--- begin Material for this exercise ---

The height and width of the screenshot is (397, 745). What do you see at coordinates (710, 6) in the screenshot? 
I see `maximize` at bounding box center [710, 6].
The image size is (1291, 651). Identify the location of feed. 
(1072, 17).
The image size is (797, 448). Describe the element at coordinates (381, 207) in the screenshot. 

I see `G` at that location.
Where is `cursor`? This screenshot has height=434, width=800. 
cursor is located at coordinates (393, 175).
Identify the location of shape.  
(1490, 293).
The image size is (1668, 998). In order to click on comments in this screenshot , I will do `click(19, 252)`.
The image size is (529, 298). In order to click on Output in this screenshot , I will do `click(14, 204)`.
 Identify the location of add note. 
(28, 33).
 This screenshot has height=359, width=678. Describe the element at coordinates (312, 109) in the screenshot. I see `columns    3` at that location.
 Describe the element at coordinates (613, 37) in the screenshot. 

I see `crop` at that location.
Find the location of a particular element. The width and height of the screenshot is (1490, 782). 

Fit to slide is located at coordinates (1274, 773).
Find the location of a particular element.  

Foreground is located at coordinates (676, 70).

--- end Material for this exercise ---

Can you convert the items above into a JSON list of strings, with one string for each line and no entries for blank lines?

[Solution for this exercise]:
[
  "The height and width of the screenshot is (397, 745). What do you see at coordinates (710, 6) in the screenshot? ",
  "I see `maximize` at bounding box center [710, 6].",
  "The image size is (1291, 651). Identify the location of feed. ",
  "(1072, 17).",
  "The image size is (797, 448). Describe the element at coordinates (381, 207) in the screenshot. ",
  "I see `G` at that location.",
  "Where is `cursor`? This screenshot has height=434, width=800. ",
  "cursor is located at coordinates (393, 175).",
  "Identify the location of shape.  ",
  "(1490, 293).",
  "The image size is (1668, 998). In order to click on comments in this screenshot , I will do `click(19, 252)`.",
  "The image size is (529, 298). In order to click on Output in this screenshot , I will do `click(14, 204)`.",
  " Identify the location of add note. ",
  "(28, 33).",
  " This screenshot has height=359, width=678. Describe the element at coordinates (312, 109) in the screenshot. I see `columns    3` at that location.",
  " Describe the element at coordinates (613, 37) in the screenshot. ",
  "I see `crop` at that location.",
  "Find the location of a particular element. The width and height of the screenshot is (1490, 782). ",
  "Fit to slide is located at coordinates (1274, 773).",
  "Find the location of a particular element.  ",
  "Foreground is located at coordinates (676, 70)."
]